Task description » Which lines in the entries below contain the word "height"? Show each of those lines in full.

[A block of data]

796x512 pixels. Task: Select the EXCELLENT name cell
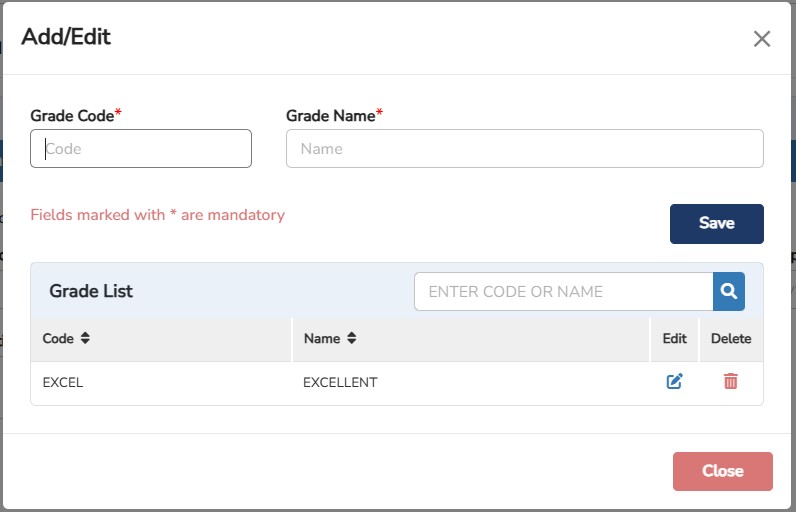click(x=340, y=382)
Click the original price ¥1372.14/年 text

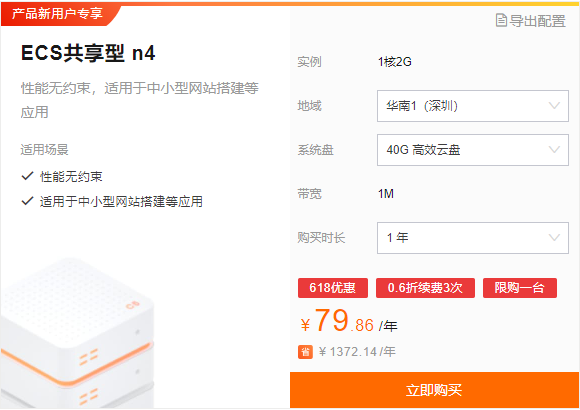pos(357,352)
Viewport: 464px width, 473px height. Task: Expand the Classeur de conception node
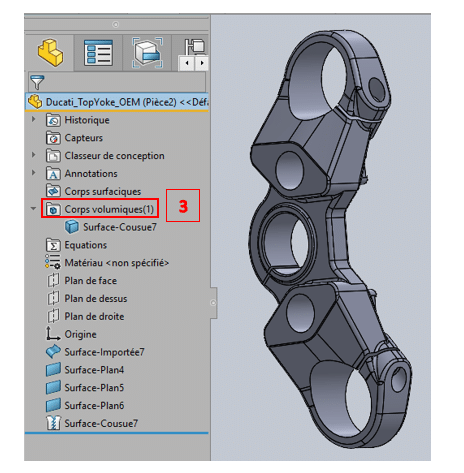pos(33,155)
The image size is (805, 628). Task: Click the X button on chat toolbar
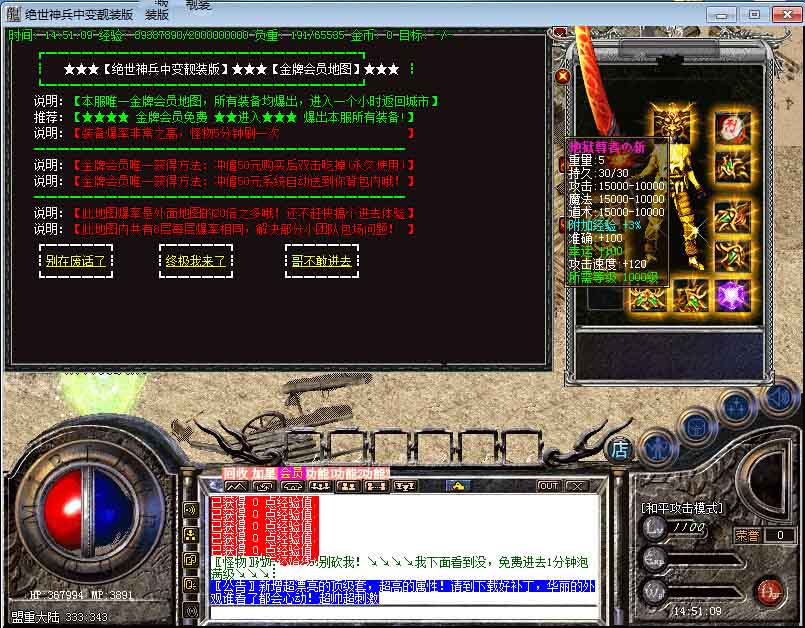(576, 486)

--

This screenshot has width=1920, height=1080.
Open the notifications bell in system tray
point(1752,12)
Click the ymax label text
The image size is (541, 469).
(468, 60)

...

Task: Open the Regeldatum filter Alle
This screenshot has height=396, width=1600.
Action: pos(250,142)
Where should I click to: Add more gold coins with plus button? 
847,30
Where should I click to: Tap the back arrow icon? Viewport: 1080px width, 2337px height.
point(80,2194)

Expected output »
Viewport: 464px width, 473px height. Task: Expand the Classeur de conception node
This screenshot has width=1920, height=1080.
This screenshot has height=396, width=1600.
Where should I click to: Tap the back arrow icon? Viewport: 1080px width, 2337px height.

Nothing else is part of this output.